Elle s’avança vers lui et… l’enlassa de ses bras.
Kyosuke sentit que la situation devenait invraisemblable.
– Comment est-ce possible ?... fit encore Manami. Quel est ce miracle ?
– Mais… mais… mais… !
Kazuya tenta encore une fois de lire dans l’esprit de Manami.
– Je ne peux lire dans ses pensées, confirma-t-il encore.
– Tu es sûr de toi ? fit Akane.
– Oui, grande-sœur. C’est anormal.
Kyosuke reprit ses esprits et regarda Manami droit dans les yeux.
– Écoute, Manami, je ne suis pas le Kyosuke que tu as connu.
Manami eut un moment d’arrêt. Elle ne voulut pas entendre cela. Pour elle, cela faisait tellement longtemps que son grand-frère avait disparu. À ce propos…
– Kyosuke ! fit-elle. Hikaru ! Est-ce que Hikaru est là aussi ?...
Tout le monde dans la pièce fut étonné. Kyosuke reprit les choses en mains. Il reposa ses mains sur les épaules de Manami. Il avait compris ce qui se passait. Car il l’avait lui-même vécu cela autrefois. En effet, il y a quelques années, Kyosuke était passé dans une autre dimension parallèle à la sienne, et avait rencontré une Madoka bien différente de celle qu’il connaissait. Dans cette dimension, Hikaru n’existait pas. Il était ensuite revenu dans son monde par un coup de chance [Volume 8, NDLR].
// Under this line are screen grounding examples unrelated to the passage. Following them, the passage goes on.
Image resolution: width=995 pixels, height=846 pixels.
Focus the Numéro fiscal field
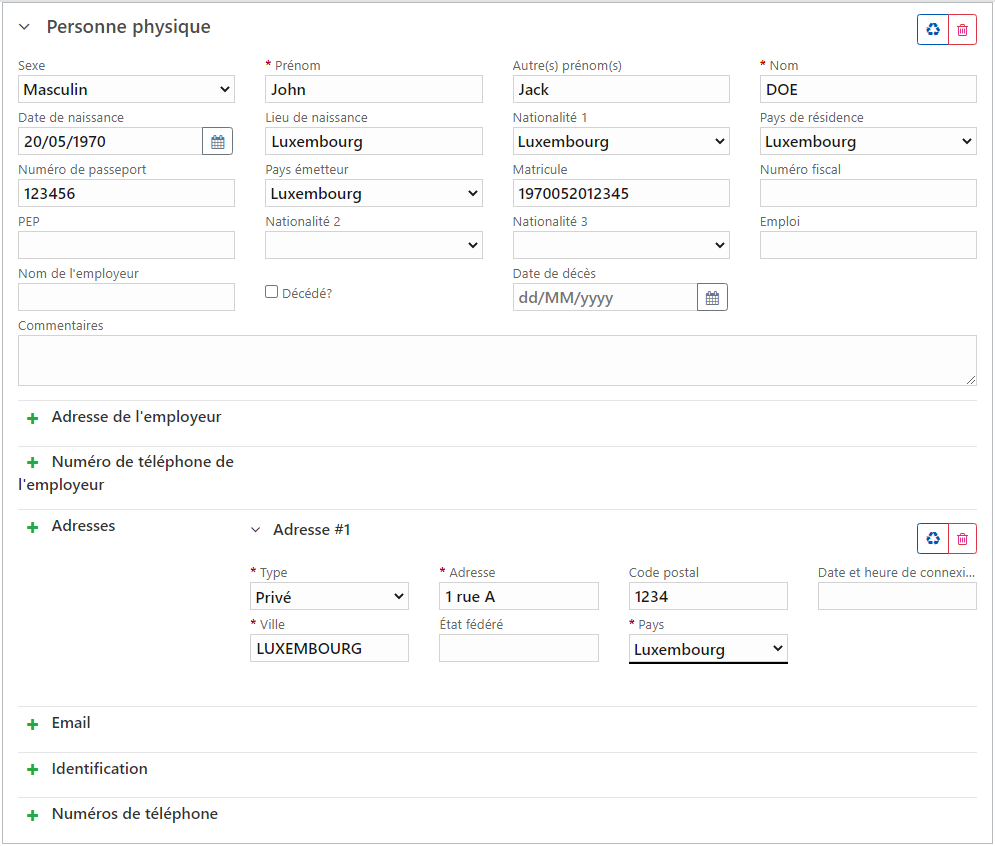pos(868,194)
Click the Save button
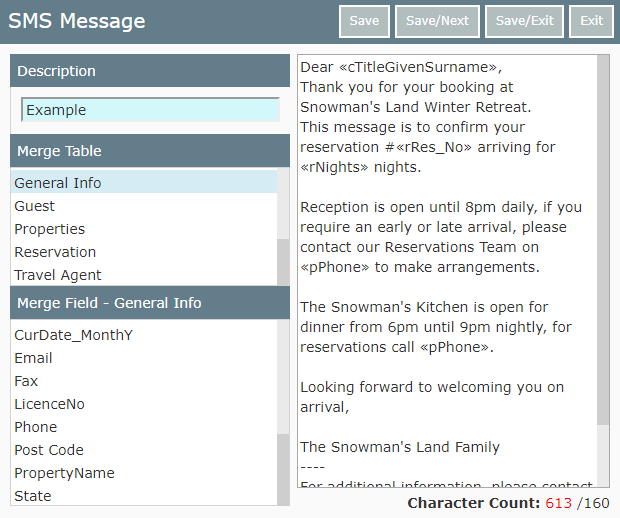 [364, 21]
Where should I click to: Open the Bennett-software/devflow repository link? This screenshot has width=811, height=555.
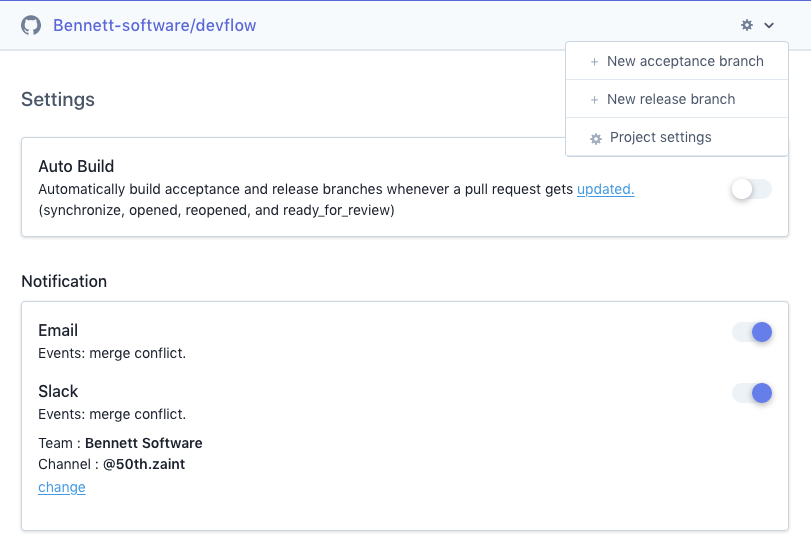click(154, 25)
– Manami, écoute-moi. Là où tu es, ce n’est pas ta réalité. Tu es ici dans un autre univers.
– Quoi ?!...
« Un autre univers ? »… Madoka comprit alors la raison du changement de personnalité et de vêtement de Manami.
– Voilà pourquoi je ne pouvais lire dans ses pensées, commenta Kazuya. C’est parce qu’elle est d’une fréquence vibratoire différente de la nôtre.
Inquiète par tous ces commentaires prononcés, Manami commença à penser qu’elle était vraiment passée dans une réalité autre. Malgré la connaissance de ses pouvoirs, elle n’aurait jamais crû que ces choses pouvaient exister.
Reportant son attention, sur Kyosuke, elle croisa par hasard le regard de la femme qui était à demi cachée derrière lui.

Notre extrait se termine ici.